A Phoenix school’s imperiled library needs your help

- LAURIE ROBERTS laurie.roberts @arizonarep­ublic.com Tel: 602-444-8635

When I was a kid, I was always at the library. There, I would find incredible vehicles of transporta­tion to other worlds: “A Wrinkle in Time,” “The Phantom Tollbooth,” Hans Brinker and his quest for those silver skates.

I’ve been thinking about my old friends, Ramona and Henry and Beezus, ever since I heard that students at William T. Machan Elementary School in Phoenix may find themselves locked out of the library this fall.

Federal cuts to Title I schools have forced Machan to lay off its library aide. Volunteers who work as reading tutors at the central Phoenix school say they were notified in May that the library will be closed next year.

“As a group, we felt very sad for the students,” one of the volunteers, Mark Landy, told me. “The library is the only source of reading materials for the majority of the student body.”

Once upon a time, before the recession and state budget cuts, Machan had a certified librarian. Now the K-8 school can’t even afford an aide.

Maybe you’re thinking, “So what? The public library is only a few miles away.” But it may as well be on Mars.

Machan is in a poor area. The median income is $26,000, according to the U.S. Census Bureau. Many of the parents are immigrants who never made it past sixth grade, and virtually all of the students qualify for a free or reducedpri­ce lunch. They don’t have books or internet access at home, and they certainly don’t have a way to get to the city library.

What they do have (or did have) was a school library that served not only as a resource, but as a refuge.

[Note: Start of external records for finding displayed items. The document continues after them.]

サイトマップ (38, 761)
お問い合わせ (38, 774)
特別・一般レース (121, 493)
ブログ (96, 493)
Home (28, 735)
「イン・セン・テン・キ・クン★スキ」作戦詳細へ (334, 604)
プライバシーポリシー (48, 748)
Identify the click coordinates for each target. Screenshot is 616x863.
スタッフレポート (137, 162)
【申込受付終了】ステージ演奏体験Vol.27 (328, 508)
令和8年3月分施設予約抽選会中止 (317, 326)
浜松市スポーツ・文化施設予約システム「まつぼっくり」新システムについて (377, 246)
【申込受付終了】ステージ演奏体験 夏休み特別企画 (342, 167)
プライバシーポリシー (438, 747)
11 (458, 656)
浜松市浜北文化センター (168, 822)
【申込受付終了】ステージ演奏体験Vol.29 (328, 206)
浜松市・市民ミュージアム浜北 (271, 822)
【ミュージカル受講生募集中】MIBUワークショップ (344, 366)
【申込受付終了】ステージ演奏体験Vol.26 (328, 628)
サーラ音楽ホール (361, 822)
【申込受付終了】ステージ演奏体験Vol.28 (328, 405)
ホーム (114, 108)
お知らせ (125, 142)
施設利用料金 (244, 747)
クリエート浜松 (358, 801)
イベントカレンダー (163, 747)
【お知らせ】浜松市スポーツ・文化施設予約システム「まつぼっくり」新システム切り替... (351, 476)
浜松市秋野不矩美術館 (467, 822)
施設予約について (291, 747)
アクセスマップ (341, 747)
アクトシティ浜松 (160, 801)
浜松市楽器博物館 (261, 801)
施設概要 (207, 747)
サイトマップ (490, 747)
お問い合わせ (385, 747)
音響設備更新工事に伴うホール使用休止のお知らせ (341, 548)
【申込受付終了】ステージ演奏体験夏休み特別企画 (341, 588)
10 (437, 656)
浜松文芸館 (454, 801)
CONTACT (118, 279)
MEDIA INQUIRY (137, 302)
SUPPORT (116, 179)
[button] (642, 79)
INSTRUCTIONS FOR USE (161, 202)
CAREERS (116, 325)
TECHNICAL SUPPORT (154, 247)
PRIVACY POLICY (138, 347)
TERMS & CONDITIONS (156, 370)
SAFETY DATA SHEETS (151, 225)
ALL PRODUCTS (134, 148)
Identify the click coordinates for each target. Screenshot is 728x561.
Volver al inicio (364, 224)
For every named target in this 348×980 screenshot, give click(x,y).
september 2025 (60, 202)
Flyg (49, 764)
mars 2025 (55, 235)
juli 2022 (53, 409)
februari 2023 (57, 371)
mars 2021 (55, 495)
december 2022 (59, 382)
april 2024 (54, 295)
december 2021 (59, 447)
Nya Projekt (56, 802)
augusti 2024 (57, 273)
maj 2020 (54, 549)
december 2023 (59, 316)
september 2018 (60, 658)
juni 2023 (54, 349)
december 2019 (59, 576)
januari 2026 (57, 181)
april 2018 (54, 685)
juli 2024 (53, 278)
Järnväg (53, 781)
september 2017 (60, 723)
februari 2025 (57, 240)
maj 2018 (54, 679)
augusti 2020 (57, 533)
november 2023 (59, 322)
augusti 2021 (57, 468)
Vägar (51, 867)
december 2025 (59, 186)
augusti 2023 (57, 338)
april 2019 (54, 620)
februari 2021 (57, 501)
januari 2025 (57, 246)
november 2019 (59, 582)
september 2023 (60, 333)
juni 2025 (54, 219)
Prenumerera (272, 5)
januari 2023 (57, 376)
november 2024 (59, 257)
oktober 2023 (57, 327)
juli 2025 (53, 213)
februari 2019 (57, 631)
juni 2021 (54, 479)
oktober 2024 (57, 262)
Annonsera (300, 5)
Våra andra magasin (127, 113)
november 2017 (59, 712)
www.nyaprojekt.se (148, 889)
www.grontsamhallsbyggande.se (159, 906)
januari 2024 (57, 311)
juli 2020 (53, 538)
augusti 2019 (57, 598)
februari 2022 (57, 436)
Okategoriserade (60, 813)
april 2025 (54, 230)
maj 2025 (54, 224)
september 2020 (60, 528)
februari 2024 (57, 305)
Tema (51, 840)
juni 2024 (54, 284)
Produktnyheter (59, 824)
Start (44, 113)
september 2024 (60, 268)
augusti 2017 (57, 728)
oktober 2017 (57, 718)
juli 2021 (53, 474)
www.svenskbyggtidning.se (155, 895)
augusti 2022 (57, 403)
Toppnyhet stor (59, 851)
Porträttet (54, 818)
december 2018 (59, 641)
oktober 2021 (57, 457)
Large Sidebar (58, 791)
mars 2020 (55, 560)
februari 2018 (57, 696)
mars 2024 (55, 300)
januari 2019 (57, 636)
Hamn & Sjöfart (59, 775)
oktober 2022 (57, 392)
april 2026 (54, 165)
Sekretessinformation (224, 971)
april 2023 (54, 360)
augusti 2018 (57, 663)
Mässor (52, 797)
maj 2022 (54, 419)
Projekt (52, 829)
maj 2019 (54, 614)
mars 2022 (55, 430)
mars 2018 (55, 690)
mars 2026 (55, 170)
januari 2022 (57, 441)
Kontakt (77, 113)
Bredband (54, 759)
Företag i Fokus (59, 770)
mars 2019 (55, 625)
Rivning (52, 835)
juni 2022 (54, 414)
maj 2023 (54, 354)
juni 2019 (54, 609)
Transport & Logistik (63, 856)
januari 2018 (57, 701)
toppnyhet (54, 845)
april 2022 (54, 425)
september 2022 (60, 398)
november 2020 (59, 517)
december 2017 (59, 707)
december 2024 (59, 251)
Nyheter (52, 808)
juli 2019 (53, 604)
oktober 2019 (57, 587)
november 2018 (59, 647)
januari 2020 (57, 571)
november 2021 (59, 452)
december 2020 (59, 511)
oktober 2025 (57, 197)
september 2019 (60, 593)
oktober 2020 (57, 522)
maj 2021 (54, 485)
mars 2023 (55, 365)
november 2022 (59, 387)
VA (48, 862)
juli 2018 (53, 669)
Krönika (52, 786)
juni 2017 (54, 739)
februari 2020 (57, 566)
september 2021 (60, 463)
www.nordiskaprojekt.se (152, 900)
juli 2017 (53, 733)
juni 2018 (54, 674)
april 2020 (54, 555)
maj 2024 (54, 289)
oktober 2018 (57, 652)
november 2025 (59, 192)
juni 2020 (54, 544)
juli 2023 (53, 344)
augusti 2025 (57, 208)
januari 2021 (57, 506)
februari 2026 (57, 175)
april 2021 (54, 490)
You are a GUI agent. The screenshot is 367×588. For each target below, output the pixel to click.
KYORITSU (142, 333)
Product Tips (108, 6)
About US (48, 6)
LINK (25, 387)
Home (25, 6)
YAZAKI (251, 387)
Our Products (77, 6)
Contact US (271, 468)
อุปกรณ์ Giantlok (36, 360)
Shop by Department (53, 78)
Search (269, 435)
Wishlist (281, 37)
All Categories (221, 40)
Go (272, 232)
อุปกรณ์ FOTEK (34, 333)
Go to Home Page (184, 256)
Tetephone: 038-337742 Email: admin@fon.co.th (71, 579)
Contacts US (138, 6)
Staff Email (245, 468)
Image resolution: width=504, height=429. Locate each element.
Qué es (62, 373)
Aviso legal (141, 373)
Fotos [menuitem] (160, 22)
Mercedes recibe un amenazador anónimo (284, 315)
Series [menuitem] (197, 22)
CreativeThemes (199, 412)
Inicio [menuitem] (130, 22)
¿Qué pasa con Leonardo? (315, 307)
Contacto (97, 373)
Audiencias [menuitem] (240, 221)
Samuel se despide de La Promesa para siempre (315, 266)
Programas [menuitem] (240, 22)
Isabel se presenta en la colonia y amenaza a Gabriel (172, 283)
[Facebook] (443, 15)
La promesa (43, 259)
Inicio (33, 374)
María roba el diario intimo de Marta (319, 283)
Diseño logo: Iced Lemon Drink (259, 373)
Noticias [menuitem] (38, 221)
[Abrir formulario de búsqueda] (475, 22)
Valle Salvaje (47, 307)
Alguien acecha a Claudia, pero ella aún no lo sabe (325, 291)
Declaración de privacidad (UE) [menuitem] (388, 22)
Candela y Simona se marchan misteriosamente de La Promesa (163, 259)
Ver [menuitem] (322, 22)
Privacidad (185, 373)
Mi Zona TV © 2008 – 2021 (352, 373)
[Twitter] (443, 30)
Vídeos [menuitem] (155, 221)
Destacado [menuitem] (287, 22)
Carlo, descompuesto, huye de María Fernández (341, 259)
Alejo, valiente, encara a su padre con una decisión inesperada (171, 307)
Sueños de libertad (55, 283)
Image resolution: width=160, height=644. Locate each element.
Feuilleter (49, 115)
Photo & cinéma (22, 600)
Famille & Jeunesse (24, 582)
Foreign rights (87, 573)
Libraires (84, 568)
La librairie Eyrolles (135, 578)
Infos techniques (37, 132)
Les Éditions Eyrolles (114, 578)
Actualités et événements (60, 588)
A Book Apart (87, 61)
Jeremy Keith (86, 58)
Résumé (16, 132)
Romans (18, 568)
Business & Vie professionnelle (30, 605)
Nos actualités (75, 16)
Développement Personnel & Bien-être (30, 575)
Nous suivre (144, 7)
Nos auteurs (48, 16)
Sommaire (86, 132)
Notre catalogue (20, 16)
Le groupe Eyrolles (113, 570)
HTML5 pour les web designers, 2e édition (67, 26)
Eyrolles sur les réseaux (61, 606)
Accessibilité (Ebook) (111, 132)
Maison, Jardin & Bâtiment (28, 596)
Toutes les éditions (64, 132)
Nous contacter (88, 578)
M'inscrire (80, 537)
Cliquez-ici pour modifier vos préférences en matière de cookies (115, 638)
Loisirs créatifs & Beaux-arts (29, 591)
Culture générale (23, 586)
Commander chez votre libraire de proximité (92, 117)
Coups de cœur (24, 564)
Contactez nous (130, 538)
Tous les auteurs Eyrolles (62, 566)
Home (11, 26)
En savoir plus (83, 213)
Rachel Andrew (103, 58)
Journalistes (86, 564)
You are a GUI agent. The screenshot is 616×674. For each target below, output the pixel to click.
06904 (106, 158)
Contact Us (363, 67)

Suzanne Luna, who ran the library, brought in guest speakers like Marshall Trimble, the state historian, and Alberto Rios, the state poet laureate. She organized book clubs and chess clubs and tutoring sessions. She collected bicycles from Every Kid Counts, a Scottsdale nonprofit, and gave them to the children who read the most books.

Machan Principal Julie Frost is determined that the library won’t close. She just doesn’t yet know how she’ll be able to keep it open.

Maybe teachers can check out books for their students, she says, or maybe volunteers can keep it going.

“I’m not going to let it happen,” Frost said. “Our library is too important to our students.”

The school’s volunteers don’t want it to happen, either. They’re hoping to raise the $15,000 it would take to keep the library open next year.

If you’d like to help, send a check — made out to Machan Elementary School Library — to Save Machan’s Library, 24 W. Camelback Road #A533, Phoenix, AZ 85013.

Landy says all checks will be refunded if the group doesn’t reach its goal.

Surely, there is a way to keep this library open. I can’t imagine growing up without “The Secret Garden” and “Charlotte’s Web” and “Little Women.” A world without “Stuart Little” and “Black Beauty”? Unimaginab­le.

Except, of course, to a child who doesn’t have access to a book.